The answer must consist only of the lines from the line with "The height and width of the screenshot is (432, 529)." to the line with "Click the green swatch", both included, exactly as they stand below.

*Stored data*
——
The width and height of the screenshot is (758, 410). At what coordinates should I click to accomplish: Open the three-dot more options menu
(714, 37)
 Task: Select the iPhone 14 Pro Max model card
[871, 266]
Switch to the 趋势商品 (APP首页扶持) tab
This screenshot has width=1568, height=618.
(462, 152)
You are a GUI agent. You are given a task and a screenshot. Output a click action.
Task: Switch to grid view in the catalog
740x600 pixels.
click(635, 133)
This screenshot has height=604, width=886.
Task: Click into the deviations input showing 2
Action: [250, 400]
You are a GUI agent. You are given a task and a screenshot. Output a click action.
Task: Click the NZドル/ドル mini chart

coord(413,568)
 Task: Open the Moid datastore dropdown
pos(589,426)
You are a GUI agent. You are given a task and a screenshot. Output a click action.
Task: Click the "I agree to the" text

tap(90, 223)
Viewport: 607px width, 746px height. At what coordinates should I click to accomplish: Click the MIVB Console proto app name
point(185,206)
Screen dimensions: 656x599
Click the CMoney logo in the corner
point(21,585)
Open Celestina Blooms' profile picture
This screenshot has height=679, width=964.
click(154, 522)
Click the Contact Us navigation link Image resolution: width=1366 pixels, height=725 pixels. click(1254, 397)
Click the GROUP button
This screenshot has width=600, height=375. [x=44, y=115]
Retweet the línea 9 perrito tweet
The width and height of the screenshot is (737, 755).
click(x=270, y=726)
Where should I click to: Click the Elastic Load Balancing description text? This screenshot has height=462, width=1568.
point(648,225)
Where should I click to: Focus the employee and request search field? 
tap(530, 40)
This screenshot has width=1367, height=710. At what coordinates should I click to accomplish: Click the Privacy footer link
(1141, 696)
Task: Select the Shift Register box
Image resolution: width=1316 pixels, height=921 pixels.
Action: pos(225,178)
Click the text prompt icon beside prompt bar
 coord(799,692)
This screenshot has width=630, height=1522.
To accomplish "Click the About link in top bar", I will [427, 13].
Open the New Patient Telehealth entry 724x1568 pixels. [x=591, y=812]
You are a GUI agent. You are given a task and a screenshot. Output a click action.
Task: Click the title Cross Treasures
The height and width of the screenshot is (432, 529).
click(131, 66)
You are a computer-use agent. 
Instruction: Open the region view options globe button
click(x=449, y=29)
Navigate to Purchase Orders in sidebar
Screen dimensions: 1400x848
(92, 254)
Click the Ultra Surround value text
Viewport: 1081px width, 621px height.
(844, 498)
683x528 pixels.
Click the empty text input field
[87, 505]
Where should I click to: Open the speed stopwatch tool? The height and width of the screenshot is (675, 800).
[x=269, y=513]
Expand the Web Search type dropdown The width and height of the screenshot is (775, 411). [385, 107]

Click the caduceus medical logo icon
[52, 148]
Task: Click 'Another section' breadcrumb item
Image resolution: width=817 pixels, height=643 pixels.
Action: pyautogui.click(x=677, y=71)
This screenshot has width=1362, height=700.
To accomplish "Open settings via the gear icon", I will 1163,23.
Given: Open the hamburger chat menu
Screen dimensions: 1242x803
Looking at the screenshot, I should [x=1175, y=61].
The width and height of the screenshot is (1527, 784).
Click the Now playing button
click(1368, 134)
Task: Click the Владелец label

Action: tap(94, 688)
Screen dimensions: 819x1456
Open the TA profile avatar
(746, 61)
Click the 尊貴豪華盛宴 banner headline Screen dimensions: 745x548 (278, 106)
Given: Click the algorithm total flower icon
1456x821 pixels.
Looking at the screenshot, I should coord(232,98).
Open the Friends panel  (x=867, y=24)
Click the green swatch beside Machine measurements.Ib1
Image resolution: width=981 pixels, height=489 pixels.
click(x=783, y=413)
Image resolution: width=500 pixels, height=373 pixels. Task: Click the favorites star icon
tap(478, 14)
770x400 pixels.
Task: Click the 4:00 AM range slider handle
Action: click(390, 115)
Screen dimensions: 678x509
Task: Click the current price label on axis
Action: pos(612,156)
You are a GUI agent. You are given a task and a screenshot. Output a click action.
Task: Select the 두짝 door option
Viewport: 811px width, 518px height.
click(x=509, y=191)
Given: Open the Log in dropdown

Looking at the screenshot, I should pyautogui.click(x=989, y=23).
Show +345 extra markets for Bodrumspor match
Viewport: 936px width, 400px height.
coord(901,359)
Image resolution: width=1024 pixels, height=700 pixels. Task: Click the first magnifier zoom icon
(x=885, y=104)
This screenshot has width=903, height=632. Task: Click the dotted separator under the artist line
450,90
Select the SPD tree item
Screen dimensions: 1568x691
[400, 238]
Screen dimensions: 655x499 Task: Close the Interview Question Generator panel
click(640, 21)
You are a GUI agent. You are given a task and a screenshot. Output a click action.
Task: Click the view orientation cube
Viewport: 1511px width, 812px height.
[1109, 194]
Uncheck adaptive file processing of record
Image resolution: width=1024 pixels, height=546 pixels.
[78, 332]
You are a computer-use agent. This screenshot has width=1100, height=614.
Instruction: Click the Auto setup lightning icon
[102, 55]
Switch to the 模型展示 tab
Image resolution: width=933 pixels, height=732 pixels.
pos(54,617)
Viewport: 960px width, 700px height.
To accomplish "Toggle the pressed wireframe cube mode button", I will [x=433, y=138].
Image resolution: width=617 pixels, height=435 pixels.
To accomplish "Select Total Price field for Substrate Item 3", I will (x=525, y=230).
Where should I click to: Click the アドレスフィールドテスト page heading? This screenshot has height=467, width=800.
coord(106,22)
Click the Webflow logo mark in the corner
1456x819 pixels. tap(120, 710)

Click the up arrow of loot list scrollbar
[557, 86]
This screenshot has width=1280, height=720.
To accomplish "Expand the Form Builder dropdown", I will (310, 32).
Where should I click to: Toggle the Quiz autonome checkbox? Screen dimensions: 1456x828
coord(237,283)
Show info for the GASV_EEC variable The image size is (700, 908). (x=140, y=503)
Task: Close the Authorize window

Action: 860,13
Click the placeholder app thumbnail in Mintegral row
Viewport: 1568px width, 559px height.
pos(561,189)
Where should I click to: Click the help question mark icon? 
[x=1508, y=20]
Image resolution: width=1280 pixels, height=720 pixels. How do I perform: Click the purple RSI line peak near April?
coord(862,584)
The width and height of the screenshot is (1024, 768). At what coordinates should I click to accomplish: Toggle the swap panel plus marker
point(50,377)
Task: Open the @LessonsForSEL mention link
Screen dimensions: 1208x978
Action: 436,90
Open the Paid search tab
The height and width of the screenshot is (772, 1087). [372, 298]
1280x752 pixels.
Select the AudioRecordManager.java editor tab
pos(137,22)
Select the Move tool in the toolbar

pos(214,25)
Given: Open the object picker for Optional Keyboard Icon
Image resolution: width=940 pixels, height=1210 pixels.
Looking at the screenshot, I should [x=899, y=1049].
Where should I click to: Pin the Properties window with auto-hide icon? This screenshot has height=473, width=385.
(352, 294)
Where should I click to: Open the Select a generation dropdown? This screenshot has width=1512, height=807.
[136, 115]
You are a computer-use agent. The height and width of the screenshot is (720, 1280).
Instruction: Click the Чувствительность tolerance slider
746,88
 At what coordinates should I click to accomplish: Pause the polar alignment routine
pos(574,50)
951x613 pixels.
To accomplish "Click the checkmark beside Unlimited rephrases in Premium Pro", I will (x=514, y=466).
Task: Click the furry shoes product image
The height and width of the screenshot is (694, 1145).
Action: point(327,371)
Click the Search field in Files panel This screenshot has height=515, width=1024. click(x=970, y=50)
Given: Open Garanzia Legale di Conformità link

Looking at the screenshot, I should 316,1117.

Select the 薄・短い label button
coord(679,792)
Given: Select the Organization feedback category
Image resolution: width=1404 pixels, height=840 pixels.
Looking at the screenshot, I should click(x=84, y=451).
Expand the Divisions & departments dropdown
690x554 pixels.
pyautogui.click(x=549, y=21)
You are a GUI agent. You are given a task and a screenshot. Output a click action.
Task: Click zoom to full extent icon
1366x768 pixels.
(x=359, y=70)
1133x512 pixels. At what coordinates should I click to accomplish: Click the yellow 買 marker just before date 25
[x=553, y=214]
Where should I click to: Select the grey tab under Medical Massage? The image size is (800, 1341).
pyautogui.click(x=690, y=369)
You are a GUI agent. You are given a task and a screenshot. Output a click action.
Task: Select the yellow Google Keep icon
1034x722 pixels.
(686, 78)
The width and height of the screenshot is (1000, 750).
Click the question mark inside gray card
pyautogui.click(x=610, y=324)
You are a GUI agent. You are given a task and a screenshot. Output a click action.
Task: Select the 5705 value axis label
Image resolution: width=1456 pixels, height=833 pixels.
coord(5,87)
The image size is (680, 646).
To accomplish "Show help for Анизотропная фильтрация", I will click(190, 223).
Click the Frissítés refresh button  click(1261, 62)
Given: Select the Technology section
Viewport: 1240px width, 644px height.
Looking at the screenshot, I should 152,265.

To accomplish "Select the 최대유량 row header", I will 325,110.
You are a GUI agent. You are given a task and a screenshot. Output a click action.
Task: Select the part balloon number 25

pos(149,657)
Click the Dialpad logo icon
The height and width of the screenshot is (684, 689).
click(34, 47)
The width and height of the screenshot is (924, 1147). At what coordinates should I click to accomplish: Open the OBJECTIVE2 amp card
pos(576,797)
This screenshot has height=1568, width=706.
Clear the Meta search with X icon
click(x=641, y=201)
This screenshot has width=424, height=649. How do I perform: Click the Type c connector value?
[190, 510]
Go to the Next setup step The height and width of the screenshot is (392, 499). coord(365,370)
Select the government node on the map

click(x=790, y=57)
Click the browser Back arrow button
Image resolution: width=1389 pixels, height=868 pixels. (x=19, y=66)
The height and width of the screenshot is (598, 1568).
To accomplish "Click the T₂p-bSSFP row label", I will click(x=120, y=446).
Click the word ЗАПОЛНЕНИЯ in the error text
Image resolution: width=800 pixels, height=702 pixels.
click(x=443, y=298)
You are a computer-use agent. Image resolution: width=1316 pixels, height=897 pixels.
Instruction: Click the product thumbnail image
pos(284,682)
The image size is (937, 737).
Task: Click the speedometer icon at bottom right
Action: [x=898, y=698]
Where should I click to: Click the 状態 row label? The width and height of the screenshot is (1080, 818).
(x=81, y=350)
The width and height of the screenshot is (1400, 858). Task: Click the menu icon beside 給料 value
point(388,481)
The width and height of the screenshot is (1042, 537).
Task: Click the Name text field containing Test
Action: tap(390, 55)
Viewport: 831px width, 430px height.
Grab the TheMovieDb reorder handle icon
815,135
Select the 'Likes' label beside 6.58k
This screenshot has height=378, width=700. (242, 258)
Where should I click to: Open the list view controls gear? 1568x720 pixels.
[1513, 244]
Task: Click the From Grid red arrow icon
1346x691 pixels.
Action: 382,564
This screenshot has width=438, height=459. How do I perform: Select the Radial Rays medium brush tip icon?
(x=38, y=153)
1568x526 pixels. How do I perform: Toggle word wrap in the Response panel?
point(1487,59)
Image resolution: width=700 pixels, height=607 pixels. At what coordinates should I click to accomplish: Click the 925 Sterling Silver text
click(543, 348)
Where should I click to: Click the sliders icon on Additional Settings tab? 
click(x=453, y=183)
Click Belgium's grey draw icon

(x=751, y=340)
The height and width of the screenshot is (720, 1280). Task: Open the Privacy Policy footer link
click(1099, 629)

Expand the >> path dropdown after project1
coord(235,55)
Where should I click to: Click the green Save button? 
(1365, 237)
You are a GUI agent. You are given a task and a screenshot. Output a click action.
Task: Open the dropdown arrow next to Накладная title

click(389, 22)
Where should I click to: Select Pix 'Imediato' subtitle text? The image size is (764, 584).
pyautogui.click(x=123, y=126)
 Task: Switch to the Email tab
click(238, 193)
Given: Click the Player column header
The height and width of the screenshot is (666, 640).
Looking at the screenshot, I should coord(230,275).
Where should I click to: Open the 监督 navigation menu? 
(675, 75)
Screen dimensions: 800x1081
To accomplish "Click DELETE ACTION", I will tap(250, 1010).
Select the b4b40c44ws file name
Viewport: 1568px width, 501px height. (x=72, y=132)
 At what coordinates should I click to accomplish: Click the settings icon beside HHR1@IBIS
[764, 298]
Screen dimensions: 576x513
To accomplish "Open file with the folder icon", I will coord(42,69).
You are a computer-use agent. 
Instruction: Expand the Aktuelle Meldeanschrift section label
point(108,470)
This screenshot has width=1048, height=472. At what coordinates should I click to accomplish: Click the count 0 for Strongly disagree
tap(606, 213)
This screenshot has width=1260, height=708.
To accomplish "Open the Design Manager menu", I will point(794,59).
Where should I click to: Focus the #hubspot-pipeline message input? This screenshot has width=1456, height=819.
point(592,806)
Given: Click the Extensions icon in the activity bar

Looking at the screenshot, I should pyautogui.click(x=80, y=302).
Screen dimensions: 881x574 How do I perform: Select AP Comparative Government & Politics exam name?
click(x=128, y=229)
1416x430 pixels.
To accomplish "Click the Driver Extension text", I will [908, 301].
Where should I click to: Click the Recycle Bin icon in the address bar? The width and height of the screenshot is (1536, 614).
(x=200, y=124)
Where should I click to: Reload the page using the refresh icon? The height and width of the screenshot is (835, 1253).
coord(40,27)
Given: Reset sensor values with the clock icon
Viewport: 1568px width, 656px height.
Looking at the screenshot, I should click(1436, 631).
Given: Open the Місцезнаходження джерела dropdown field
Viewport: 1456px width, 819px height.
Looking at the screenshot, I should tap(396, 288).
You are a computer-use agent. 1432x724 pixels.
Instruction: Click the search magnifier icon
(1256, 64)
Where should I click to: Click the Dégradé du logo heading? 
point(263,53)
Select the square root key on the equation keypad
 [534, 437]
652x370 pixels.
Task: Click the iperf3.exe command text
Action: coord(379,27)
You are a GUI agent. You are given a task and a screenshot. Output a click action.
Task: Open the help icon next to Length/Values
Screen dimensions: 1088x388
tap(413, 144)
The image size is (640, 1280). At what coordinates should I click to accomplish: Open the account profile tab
——
*WRITTEN ANSWER*
The height and width of the screenshot is (432, 529).
click(131, 66)
You are a computer-use agent. 
Instruction: Open the region view options globe button
click(x=449, y=29)
Navigate to Purchase Orders in sidebar
Screen dimensions: 1400x848
(92, 254)
Click the Ultra Surround value text
Viewport: 1081px width, 621px height.
(844, 498)
683x528 pixels.
Click the empty text input field
[87, 505]
Where should I click to: Open the speed stopwatch tool? The height and width of the screenshot is (675, 800).
[x=269, y=513]
Expand the Web Search type dropdown The width and height of the screenshot is (775, 411). [385, 107]

Click the caduceus medical logo icon
[52, 148]
Task: Click 'Another section' breadcrumb item
Image resolution: width=817 pixels, height=643 pixels.
Action: pyautogui.click(x=677, y=71)
This screenshot has width=1362, height=700.
To accomplish "Open settings via the gear icon", I will 1163,23.
Given: Open the hamburger chat menu
Screen dimensions: 1242x803
Looking at the screenshot, I should [x=1175, y=61].
The width and height of the screenshot is (1527, 784).
Click the Now playing button
click(1368, 134)
Task: Click the Владелец label

Action: tap(94, 688)
Screen dimensions: 819x1456
Open the TA profile avatar
(746, 61)
Click the 尊貴豪華盛宴 banner headline Screen dimensions: 745x548 (278, 106)
Given: Click the algorithm total flower icon
1456x821 pixels.
Looking at the screenshot, I should coord(232,98).
Open the Friends panel  (x=867, y=24)
Click the green swatch beside Machine measurements.Ib1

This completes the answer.